##### Exercise data #####

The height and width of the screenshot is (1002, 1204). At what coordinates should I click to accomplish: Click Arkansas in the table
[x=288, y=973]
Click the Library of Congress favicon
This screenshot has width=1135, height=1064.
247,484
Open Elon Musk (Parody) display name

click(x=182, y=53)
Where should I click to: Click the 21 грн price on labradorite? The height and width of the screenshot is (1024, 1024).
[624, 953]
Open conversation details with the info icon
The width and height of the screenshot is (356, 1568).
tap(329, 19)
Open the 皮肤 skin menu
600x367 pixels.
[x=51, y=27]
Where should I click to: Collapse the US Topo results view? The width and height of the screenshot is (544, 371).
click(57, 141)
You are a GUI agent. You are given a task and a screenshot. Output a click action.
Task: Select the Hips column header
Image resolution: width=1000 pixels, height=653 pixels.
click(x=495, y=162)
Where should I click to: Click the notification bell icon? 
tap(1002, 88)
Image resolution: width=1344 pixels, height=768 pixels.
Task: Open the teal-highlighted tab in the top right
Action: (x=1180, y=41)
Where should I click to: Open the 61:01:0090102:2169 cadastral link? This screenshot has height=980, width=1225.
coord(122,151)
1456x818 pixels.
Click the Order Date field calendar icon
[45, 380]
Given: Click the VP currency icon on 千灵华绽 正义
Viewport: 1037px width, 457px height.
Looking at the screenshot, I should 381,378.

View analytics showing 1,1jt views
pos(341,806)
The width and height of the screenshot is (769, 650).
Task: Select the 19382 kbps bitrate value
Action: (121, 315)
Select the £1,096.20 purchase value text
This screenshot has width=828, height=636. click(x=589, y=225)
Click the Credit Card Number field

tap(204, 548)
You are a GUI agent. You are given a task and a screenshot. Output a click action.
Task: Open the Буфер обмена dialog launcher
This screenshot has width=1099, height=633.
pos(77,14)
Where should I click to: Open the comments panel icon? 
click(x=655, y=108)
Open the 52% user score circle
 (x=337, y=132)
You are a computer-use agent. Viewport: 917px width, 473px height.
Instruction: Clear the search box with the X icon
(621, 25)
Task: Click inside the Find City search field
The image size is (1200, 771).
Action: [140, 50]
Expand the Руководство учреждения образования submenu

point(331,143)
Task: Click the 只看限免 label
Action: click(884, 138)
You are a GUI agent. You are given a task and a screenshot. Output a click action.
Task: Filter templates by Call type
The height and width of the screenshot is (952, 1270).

#####

Every entry needs to be copied exactly as it was written.

The height and width of the screenshot is (1002, 1204). At what coordinates should I click to accomplish: Click Arkansas in the table
[x=288, y=973]
Click the Library of Congress favicon
This screenshot has width=1135, height=1064.
247,484
Open Elon Musk (Parody) display name

click(x=182, y=53)
Where should I click to: Click the 21 грн price on labradorite? The height and width of the screenshot is (1024, 1024).
[624, 953]
Open conversation details with the info icon
The width and height of the screenshot is (356, 1568).
tap(329, 19)
Open the 皮肤 skin menu
600x367 pixels.
[x=51, y=27]
Where should I click to: Collapse the US Topo results view? The width and height of the screenshot is (544, 371).
click(57, 141)
You are a GUI agent. You are given a task and a screenshot. Output a click action.
Task: Select the Hips column header
Image resolution: width=1000 pixels, height=653 pixels.
click(x=495, y=162)
Where should I click to: Click the notification bell icon? 
tap(1002, 88)
Image resolution: width=1344 pixels, height=768 pixels.
Task: Open the teal-highlighted tab in the top right
Action: (x=1180, y=41)
Where should I click to: Open the 61:01:0090102:2169 cadastral link? This screenshot has height=980, width=1225.
coord(122,151)
1456x818 pixels.
Click the Order Date field calendar icon
[45, 380]
Given: Click the VP currency icon on 千灵华绽 正义
Viewport: 1037px width, 457px height.
Looking at the screenshot, I should 381,378.

View analytics showing 1,1jt views
pos(341,806)
The width and height of the screenshot is (769, 650).
Task: Select the 19382 kbps bitrate value
Action: (121, 315)
Select the £1,096.20 purchase value text
This screenshot has width=828, height=636. click(x=589, y=225)
Click the Credit Card Number field

tap(204, 548)
You are a GUI agent. You are given a task and a screenshot. Output a click action.
Task: Open the Буфер обмена dialog launcher
This screenshot has width=1099, height=633.
pos(77,14)
Where should I click to: Open the comments panel icon? 
click(x=655, y=108)
Open the 52% user score circle
 (x=337, y=132)
You are a computer-use agent. Viewport: 917px width, 473px height.
Instruction: Clear the search box with the X icon
(621, 25)
Task: Click inside the Find City search field
The image size is (1200, 771).
Action: [140, 50]
Expand the Руководство учреждения образования submenu

point(331,143)
Task: Click the 只看限免 label
Action: click(884, 138)
You are a GUI agent. You are given a task and a screenshot. Output a click action.
Task: Filter templates by Call type
The height and width of the screenshot is (952, 1270).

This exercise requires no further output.